Robert E. Crimo Jr., listens during an appearance before Judge George D. Strickland at the Lake County Courthouse, Friday, July 14, 2023, in Waukegan, Ill. Judge Strickland on Friday set a Nov. 6 trial date for Crimo Jr. who is charged with helping his son obtain a gun license three years before the son allegedly shot dead seven people at a Fourth of July parade in suburban Chicago last year.

Nam Y. Huh

Father charged with helping suspect in July 4 shooting obtain gun license to ask judge to toss case

A father will ask a judge Monday to dismiss his case in which authorities say he helped his son obtain a gun license three years before the younger man fatally shot seven people at a 2022 Fourth of July parade in suburban Chicago.

Illinois prosecutors charged Robert Crimo Jr. under a unconstitutionally vague law, his lawyers are expected to argue at a hearing in Waukegan, north of Highland Park where the shooting occurred.
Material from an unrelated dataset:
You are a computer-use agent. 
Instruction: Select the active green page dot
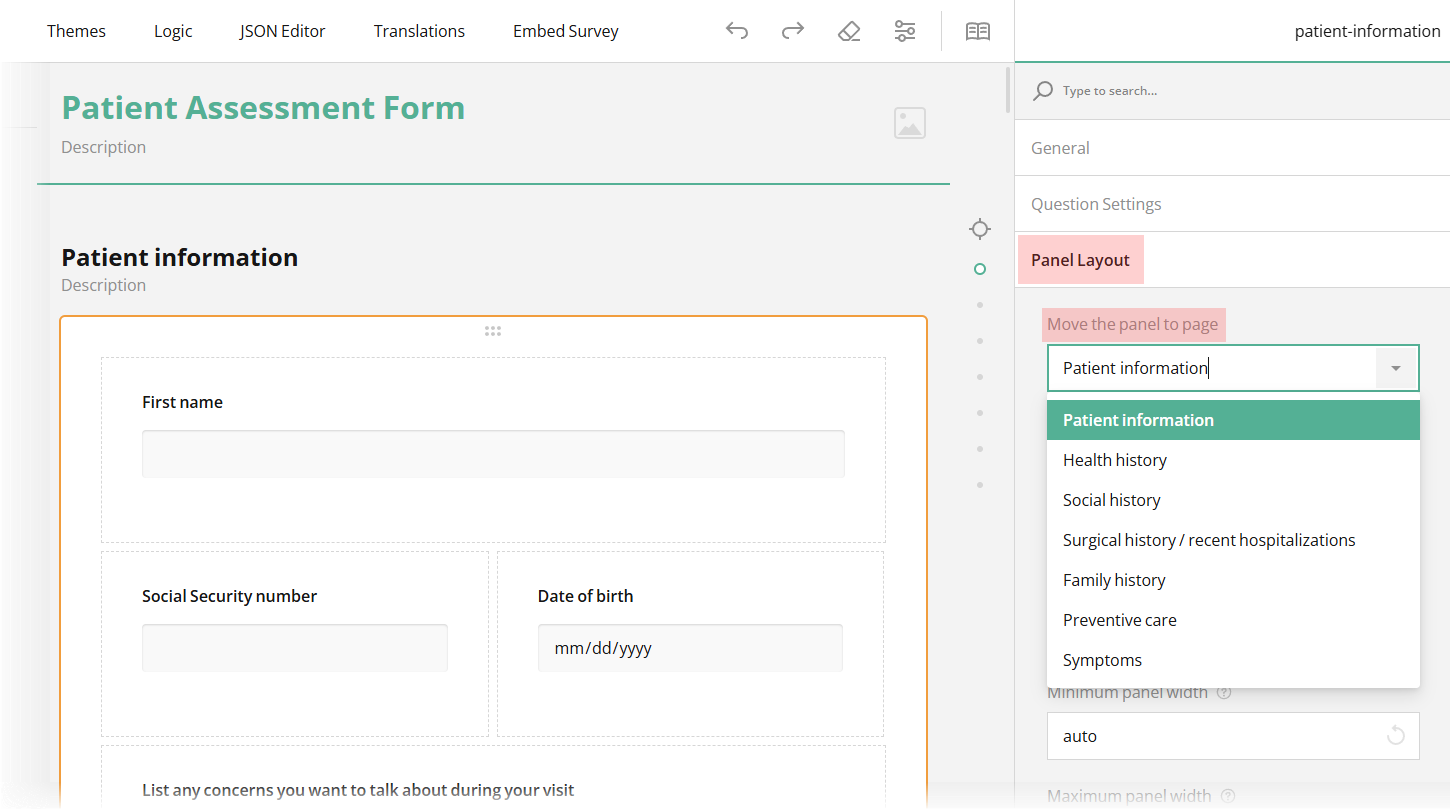tap(980, 269)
If Lake County Judge George Strickland allows the case to proceed, Crimo Jr.'s bench trial would start Nov. 6.

Crimo Jr. has pleaded not guilty to seven counts of reckless conduct, one for each person killed. Each count carries a maximum three-year prison term.
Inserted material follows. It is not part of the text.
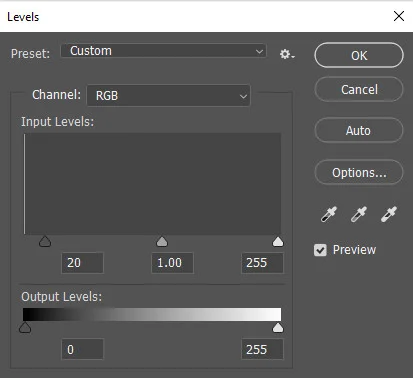This screenshot has height=378, width=413.
Task: Click the input shadows field showing 20
Action: pyautogui.click(x=82, y=263)
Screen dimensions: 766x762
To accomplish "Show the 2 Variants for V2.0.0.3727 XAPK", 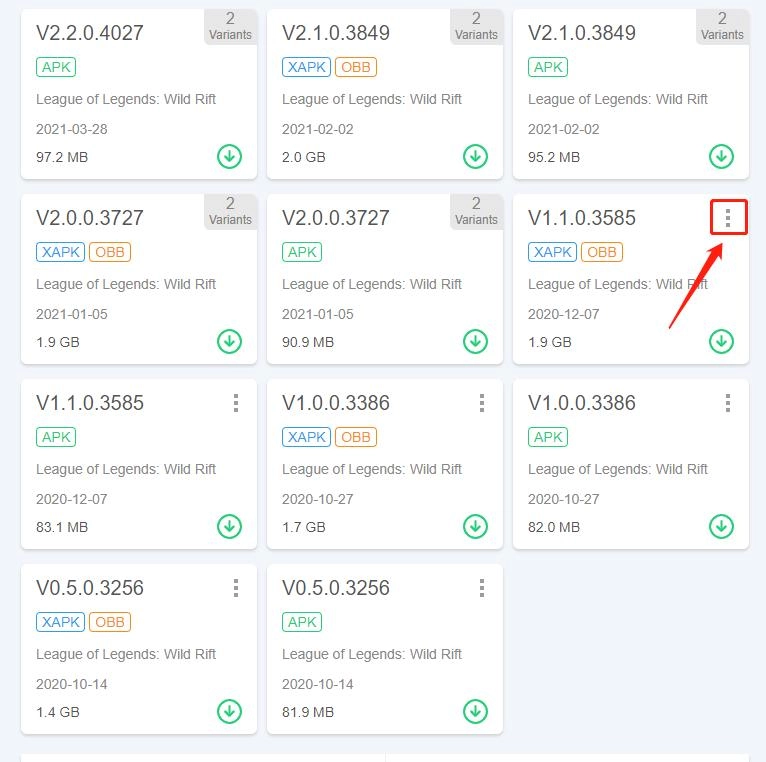I will [x=230, y=211].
Prosecutors said he helped his son, Robert Crimo III, obtain a gun license even though the then-19-year-old had threatened violence.

The four-sentence section of the state law invoked to charge Crimo Jr. says “a person commits reckless conduct when he or she, by any means lawful or unlawful, recklessly performs an act or acts that ... cause great bodily harm or permanent disability or disfigurement to another person.”

A defense filing argues the law’s lack of specificity makes it impossible to know what actions qualify as criminal reckless conduct. They also say it offers no definition of “cause,” opening the way for prosecutors to wrongly link the signing of a gun-license application to a shooting years later.

“Here, the reckless conduct charge ... specifically seeks to criminalize the Defendant’s lawful act of signing a truthful affidavit,” the filing says. It adds that, until Crimo Jr., “Illinois has never prosecuted an individual for signing a truthful affidavit under oath.”

“The potential for the arbitrary enforcement of such a vague standard is staggering,” it said.

A grand jury indicted the son last year on 21 first-degree murder counts, 48 counts of attempted murder and 48 counts of aggravated battery, representing the seven people killed and dozens wounded in the attack. Potential evidence is voluminous in the son’s case and no trial date has been set. He has pleaded not guilty.

Lake County State’s Attorney Eric Rinehart said after the father’s arrest that the accusations against him are based on sponsorship of his son’s application for a gun license in December 2019. Authorities say Crimo III tried to kill himself in April 2019 and in September 2019 was accused by a family member of making threats to “kill everyone.”

“Parents who help their kids get weapons of war are morally and legally responsible when those kids hurt others with those weapons,” Rinehart said at the time.

Legal experts have said it is rare for a parent or guardian of a suspect in a shooting to face charges, in part because it’s so difficult to prove such charges.

The father is a familiar face around Highland Park, where he was once a mayoral candidate and operated convenience stores. He was released on a $50,000 bond after his December arrest.